EXCERPT PROVIDED =>
<<<<

David Sparks
unread,Feb 28, 2026, 3:58:38 AMFeb 28Sign in to reply to author
Sign in to forward
You do not have permission to delete messages in this group
Either email addresses are anonymous for this group or you need the view member email addresses permission to view the original message
to flint...@googlegroups.com, Fredrik Johansson
> sub_ddmmss(hi, lo, 0, a[i] + (cy + 1), 0, B - b[i]);
> res[i] = lo + (hi & B);
> cy = hi;
Obviously, the critical path is the carry-propagation chain.
There are two slight tweaks to this which might shorten the path.
One (I'll call this #2) is to see if avoiding the 3-way add reduces
the dependency length on the carry:
sub_ddmmss(hi, lo, 0, a[i] + cy , 0, B - 1 - b[i]);
res[i] = lo + (hi & B);
cy = hi;
Another (#3) is to see if using addition works better:
add_ssaaaa(hi, lo, 0, a[i] + cy, 0, b[i] - B);
res[i] = lo + ((hi-1) & B);
cy = hi;
For asm implementations, the goal is to get keep the carry word in the
carry flag, but it's hampered by the fact that we need to use it twice:
in the following addition, and to correct the current result limb.
This is straightforward on ARM, which allows fine-grained control over
flag setting, even for operations like ADC which *use* the flags, but
is a PITA on x86.

>>>>

EXERCISE REQUIREMENTS =>
Reproduce the forum post on carry propagation word for word from "There are two" to "current result limb.".

MATERIAL PROVIDED =>
<<<<

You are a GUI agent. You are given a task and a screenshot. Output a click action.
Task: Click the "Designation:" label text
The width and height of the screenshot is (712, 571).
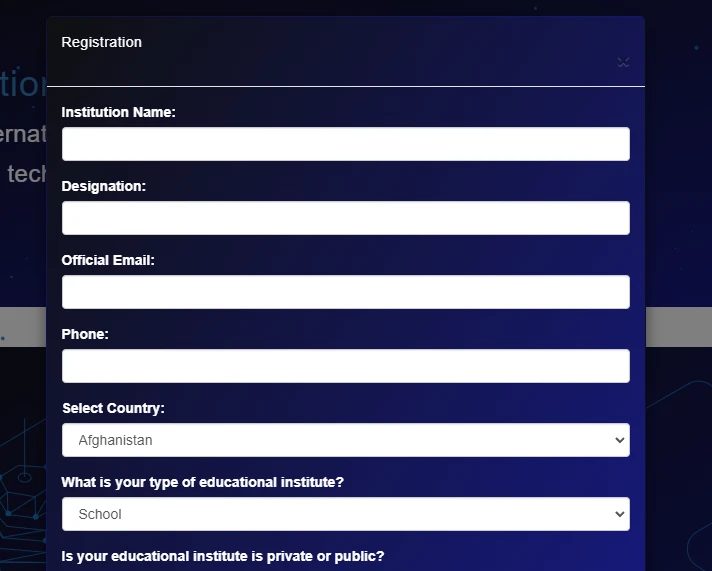coord(104,186)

>>>>

REPLY TO THE TASK =>
There are two slight tweaks to this which might shorten the path.
One (I'll call this #2) is to see if avoiding the 3-way add reduces
the dependency length on the carry:
sub_ddmmss(hi, lo, 0, a[i] + cy , 0, B - 1 - b[i]);
res[i] = lo + (hi & B);
cy = hi;
Another (#3) is to see if using addition works better:
add_ssaaaa(hi, lo, 0, a[i] + cy, 0, b[i] - B);
res[i] = lo + ((hi-1) & B);
cy = hi;
For asm implementations, the goal is to get keep the carry word in the
carry flag, but it's hampered by the fact that we need to use it twice:
in the following addition, and to correct the current result limb.